◆ Your objective ◆
Exactly as it appears, restate the whole listing.

***** Given information *****

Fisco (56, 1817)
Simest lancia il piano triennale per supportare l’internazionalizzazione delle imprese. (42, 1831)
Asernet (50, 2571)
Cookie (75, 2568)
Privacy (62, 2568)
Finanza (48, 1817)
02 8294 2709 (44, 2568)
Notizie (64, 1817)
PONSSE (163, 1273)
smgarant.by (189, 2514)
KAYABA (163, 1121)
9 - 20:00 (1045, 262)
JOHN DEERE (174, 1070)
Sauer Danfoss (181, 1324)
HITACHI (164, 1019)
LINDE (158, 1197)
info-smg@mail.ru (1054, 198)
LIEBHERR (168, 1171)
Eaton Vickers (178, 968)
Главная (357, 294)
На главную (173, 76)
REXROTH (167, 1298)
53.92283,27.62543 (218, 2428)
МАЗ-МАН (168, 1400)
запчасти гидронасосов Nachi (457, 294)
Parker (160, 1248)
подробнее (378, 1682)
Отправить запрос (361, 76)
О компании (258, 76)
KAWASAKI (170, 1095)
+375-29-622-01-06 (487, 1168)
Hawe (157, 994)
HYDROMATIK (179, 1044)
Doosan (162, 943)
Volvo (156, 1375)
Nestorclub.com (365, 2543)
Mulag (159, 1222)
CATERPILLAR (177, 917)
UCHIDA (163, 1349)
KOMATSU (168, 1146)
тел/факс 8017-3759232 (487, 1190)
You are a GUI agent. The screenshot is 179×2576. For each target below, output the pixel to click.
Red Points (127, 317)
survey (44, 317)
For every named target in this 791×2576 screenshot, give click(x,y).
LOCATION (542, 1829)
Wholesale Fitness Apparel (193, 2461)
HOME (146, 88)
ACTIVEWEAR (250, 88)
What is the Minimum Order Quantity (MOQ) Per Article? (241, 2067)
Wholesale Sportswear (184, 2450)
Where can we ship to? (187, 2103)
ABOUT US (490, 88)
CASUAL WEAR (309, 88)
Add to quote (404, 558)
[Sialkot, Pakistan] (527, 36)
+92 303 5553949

*****

◆ Answer to this problem ◆
Fisco (56, 1817)
Simest lancia il piano triennale per supportare l’internazionalizzazione delle imprese. (42, 1831)
Asernet (50, 2571)
Cookie (75, 2568)
Privacy (62, 2568)
Finanza (48, 1817)
02 8294 2709 (44, 2568)
Notizie (64, 1817)
PONSSE (163, 1273)
smgarant.by (189, 2514)
KAYABA (163, 1121)
9 - 20:00 (1045, 262)
JOHN DEERE (174, 1070)
Sauer Danfoss (181, 1324)
HITACHI (164, 1019)
LINDE (158, 1197)
info-smg@mail.ru (1054, 198)
LIEBHERR (168, 1171)
Eaton Vickers (178, 968)
Главная (357, 294)
На главную (173, 76)
REXROTH (167, 1298)
53.92283,27.62543 (218, 2428)
МАЗ-МАН (168, 1400)
запчасти гидронасосов Nachi (457, 294)
Parker (160, 1248)
подробнее (378, 1682)
Отправить запрос (361, 76)
О компании (258, 76)
KAWASAKI (170, 1095)
+375-29-622-01-06 (487, 1168)
Hawe (157, 994)
HYDROMATIK (179, 1044)
Doosan (162, 943)
Volvo (156, 1375)
Nestorclub.com (365, 2543)
Mulag (159, 1222)
CATERPILLAR (177, 917)
UCHIDA (163, 1349)
KOMATSU (168, 1146)
тел/факс 8017-3759232 (487, 1190)
You are a GUI agent. The screenshot is 179×2576. For each target below, output the pixel to click.
Red Points (127, 317)
survey (44, 317)
For every named target in this 791×2576 screenshot, give click(x,y).
LOCATION (542, 1829)
Wholesale Fitness Apparel (193, 2461)
HOME (146, 88)
ACTIVEWEAR (250, 88)
What is the Minimum Order Quantity (MOQ) Per Article? (241, 2067)
Wholesale Sportswear (184, 2450)
Where can we ship to? (187, 2103)
ABOUT US (490, 88)
CASUAL WEAR (309, 88)
Add to quote (404, 558)
[Sialkot, Pakistan] (527, 36)
+92 303 5553949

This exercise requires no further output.